1. Fully Parallel Architecture. A specific GCA algorithm is directly mapped into the hardware using registers, operators and hardwired links which may also be switched if necessary. The advantage of such an implementation is a very high performance [3] , but the problem size is limited by the hardware resources and the flexibility to apply different rules is low.
2. Partially Parallel Architecture with Memory Banks. This architecture [5, 7] offers also a Figure 1 . The operation principle of the GCA high performance, is scalable and can cope with a large number of cells. The flexibility to cope with different rules is restricted.
3. Multiprocessor Architecture. This architecture [4] is not as powerful as the above two ones, but it has the advantage that it can be tailored to any GCA problem by programming. It allows also integrating standard or other computational models.
In this contribution we are presenting a multiprocessor architecture for the GCA model which was also implemented in FPGA logic.
A Multiprocessor Architecture

Design Goals
• The system shall consist of a master processor, p cell processors with local memories and an interconnection network (Fig. 2 ).
• Each cell processor can hold a part of the GCA cell field of the application.
• A cell processor can modify only its own cells in its local memory.
• Each cell processor has only read access to the other (external) cell processors, write accesses need not to be implemented due to the GCA model.
• The local GCA rule shall be programmable by processor instructions.
• The processor instructions shall support the accesses to the cells in the local memory the read accesses to external cells stored in the other processors.
The tasks of the master are
• initializing the cell processors with program and data.
• central control and synchronization.
• optionally supplying the cell processors with general parameters, counters or identical instructions.
The network interconnects the master and the cell processors. Depending on the type of the GCA algorithm the communication pattern between the cells can be simple (regular and symmetric) or complex (irregular and not symmetric). Therefore the network complexity depends on the complexity of the communication patterns which is needed for the class of GCA algorithms to be implemented. For many GCA algorithms [2] the communication pattern is rather simple which simplifies the design of the network. Simple or specialized networks can be implemented with multiplexers or fixed connections, complex networks have to be able to manage concurrent read accesses to arbitrary external memory locations.
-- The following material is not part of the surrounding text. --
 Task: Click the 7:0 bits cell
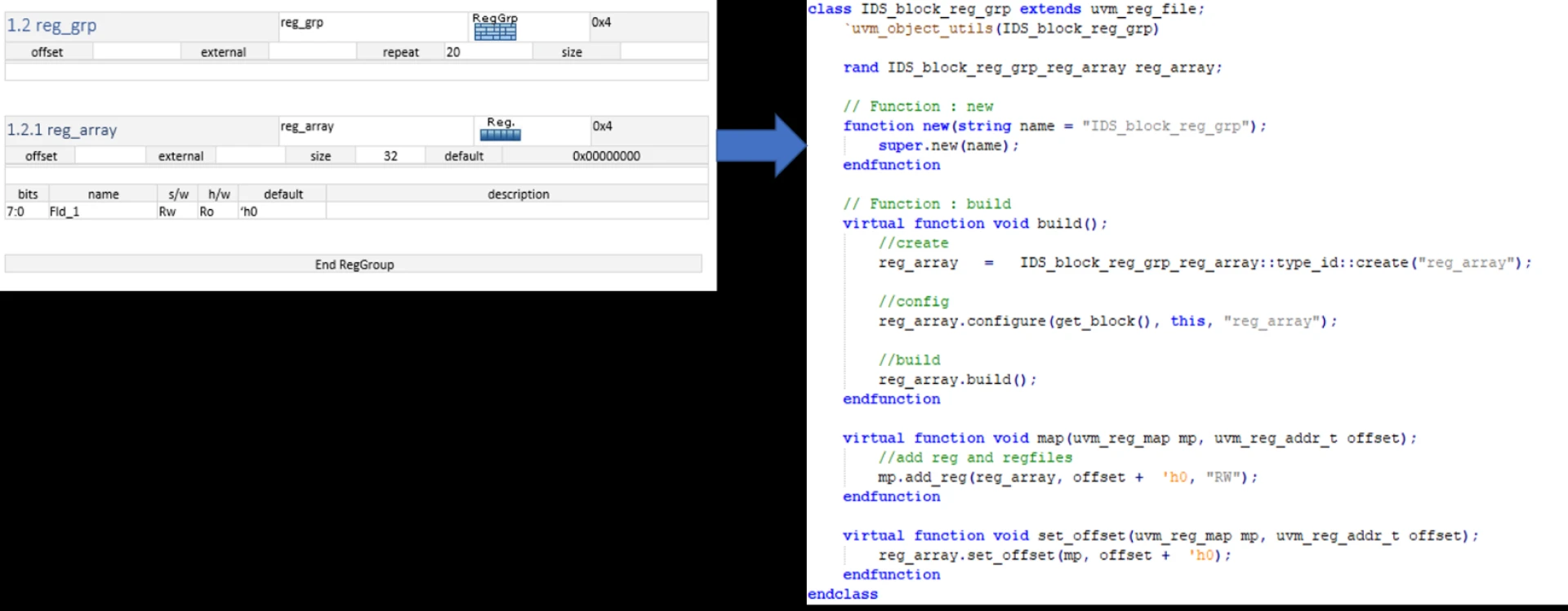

As in the GCA model a cell is not allowed to modify the contents of another cell, the network design is simplified because write accesses need not to be implemented.
Evaluation of the General Architecture
In order to get a feeling about the performance of such a GCA multiprocessor architecture a mathematical model was developed. The model takes into account the probabilities for internal (local) and external memory accesses and allows predictions upon the time for the computation of a cell rule depending of the number of processors.
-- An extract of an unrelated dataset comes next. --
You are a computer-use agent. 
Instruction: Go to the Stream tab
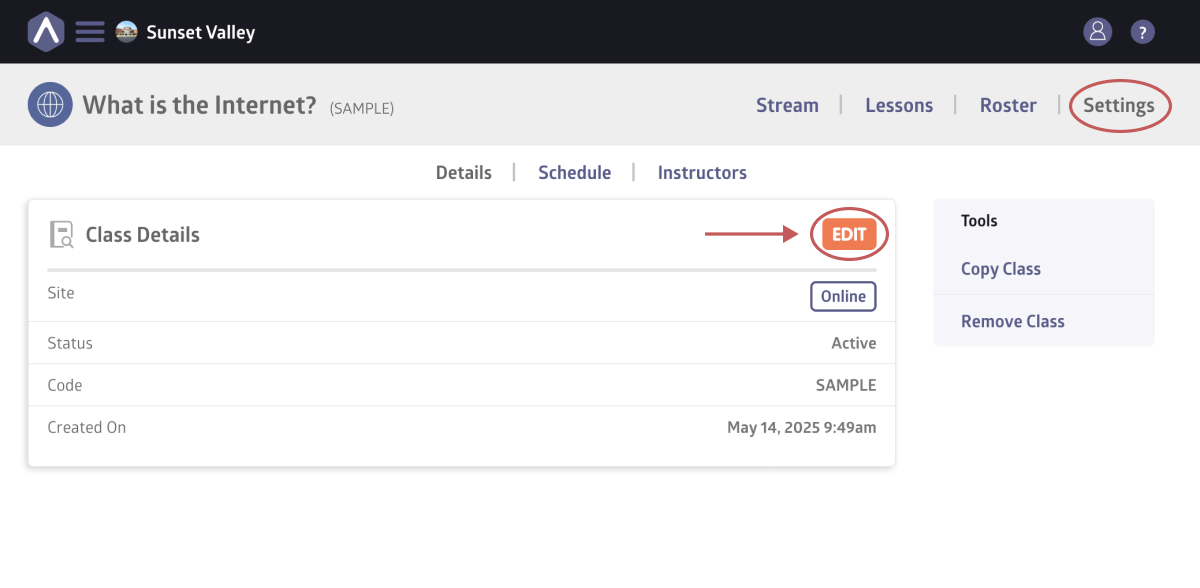click(x=787, y=105)
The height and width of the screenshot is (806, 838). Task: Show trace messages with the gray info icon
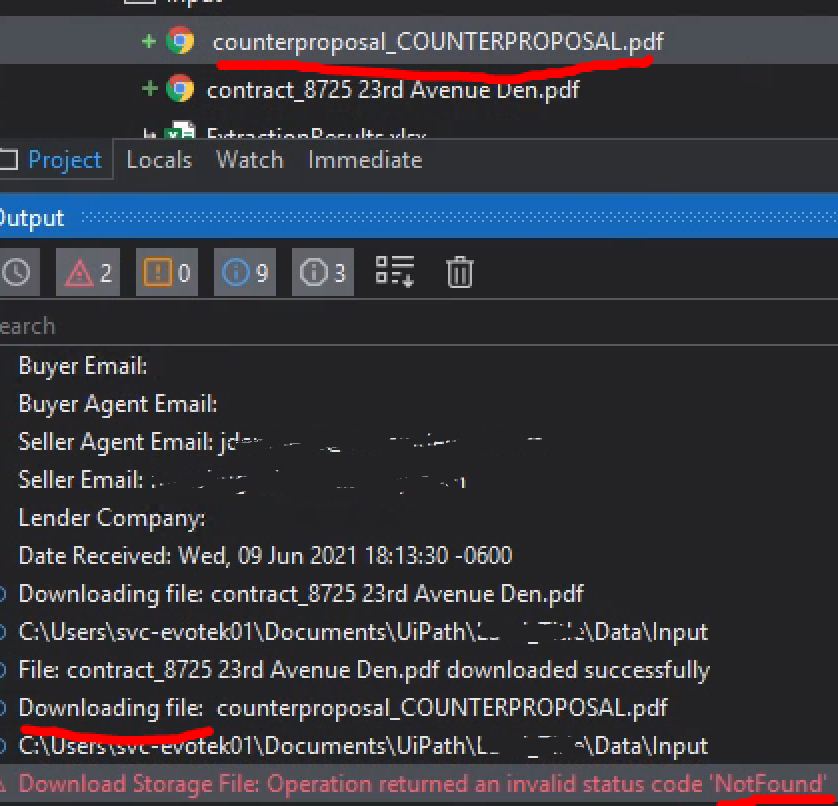click(x=321, y=271)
• The number of cell values to be computed in one generation is N . Each cell has L (global) neighbors.
Figure 2. General System Architecture
• The number of cell processors is p.
• Each cell processor processes n = N/p cells, where N can be divided by p without remainder.
The time to compute one generation (n cells in parallel) is T = n·t Rule , where t Rule is the time to compute the local rule on a cell processor. The time t Rule consists of the following parts:
The time to read the cell data from the local/internal memory.
• t ReadN eighbor The time to read the cell data of a neighbor. In the case the neighbor cell is in the internal memory the time shall be t ReadN eighbor(internal) = t 0 . In the other case if the neighbor is in an external memory (memory of another cell processor) the time shall be defined as t ReadN eighbor(external) = e(p) · t 0 meaning that it takes e(p) times longer than an internal access. Also the external access may increase with the number of processors p in a certain way.
• t Compute = c · t 0 The time to compute the local rule.
• t W riteSelf (internal) = t 0 The time to store the resulting cell value in the internal memory.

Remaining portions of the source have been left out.